Prefer @faasjs/ant-design wrappers such as Form, Table, Description, Title, Tabs, Loading, and ErrorBoundary when they cover the scenario. Drop to raw Ant Design components only when the wrapper does not fit or the custom UI is clearer.

Keep feature UI state and request flow readable. After create, update, or delete flows, intentionally refresh, close, or invalidate the affected surface and show user feedback. Extract components, hooks, or helpers only when they are reused, create a real boundary, or simplify a large block.

Tests

Put API tests under the API folder's __tests__.

For non-API tests, use the same feature-local layout principle: place React, job, CLI, helper, or integration tests in the __tests__ folder inside the feature, job, utility, or slice folder they cover instead of centralizing them under a detached package-level test tree.

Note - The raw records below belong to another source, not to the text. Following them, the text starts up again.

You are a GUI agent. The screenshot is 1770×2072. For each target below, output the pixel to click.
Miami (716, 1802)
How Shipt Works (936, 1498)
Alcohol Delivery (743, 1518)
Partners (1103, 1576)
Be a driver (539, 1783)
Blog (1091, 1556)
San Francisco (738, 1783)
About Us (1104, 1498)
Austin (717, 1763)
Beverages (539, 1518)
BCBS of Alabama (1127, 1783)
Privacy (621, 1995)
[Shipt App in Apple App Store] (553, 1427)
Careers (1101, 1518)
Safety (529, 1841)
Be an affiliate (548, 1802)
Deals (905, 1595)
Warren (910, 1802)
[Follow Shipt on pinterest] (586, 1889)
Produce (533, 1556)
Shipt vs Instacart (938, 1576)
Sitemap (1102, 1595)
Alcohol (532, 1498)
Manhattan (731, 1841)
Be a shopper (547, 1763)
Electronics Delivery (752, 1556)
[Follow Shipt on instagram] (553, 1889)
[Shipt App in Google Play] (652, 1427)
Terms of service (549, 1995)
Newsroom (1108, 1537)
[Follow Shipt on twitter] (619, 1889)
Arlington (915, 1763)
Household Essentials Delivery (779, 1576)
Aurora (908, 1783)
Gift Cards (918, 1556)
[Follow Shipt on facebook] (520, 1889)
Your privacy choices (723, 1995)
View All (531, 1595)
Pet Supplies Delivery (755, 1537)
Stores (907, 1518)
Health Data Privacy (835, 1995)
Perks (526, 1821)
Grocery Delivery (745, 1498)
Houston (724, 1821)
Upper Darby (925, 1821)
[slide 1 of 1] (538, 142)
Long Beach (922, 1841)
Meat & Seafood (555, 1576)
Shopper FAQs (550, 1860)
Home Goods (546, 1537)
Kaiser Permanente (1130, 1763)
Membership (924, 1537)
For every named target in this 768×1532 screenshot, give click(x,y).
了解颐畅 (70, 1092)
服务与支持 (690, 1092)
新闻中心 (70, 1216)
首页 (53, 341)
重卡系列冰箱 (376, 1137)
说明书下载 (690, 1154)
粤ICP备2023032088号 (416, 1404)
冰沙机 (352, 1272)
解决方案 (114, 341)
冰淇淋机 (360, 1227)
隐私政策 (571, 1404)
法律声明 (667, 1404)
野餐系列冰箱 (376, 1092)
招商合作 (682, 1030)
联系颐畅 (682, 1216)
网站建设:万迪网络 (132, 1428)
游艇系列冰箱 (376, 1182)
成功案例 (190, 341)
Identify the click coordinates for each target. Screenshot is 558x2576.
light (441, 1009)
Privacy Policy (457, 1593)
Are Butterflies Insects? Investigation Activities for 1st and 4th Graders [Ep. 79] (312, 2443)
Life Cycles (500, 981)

Test the behavior that defines the slice:

  • valid input and expected output
  • validation failures and important error paths
  • database writes, reads, ordering, and counts when relevant
  • permission, tenant, or current-user behavior when a plugin or scoped query affects the API
  • UI request flow when the page contains meaningful interaction

Avoid wide mocks that bypass FaasJS plugins, validation, or database behavior unless the test is intentionally unit-scoped.

Agent Workflow

When asking an AI coding agent to add or change a feature, describe the slice instead of asking for a generator command.

Good prompt shape:

Add a users feature with a list UI, create API, PostgreSQL migration, table types, and API tests. Follow the FaasJS curated stack and keep files under src/features/users.

The agent should:

  • inspect nearby slices and guides first
  • create or update all files needed for the vertical behavior
  • include auth, tenant, and permission scope when the data is user- or organization-specific
  • keep business-specific concerns in app code or plugins
  • run the smallest meaningful tests
  • avoid unrelated refactors

Why Not Rails-style Generators

Rails generators help humans create repetitive structure. FaasJS assumes AI coding agents can write that structure directly when conventions, examples, schemas, and tests are clear.

Invest in better slices, examples, and docs before adding generator commands. Add a generator only when it clearly improves the curated path and cannot be replaced by better conventions or examples.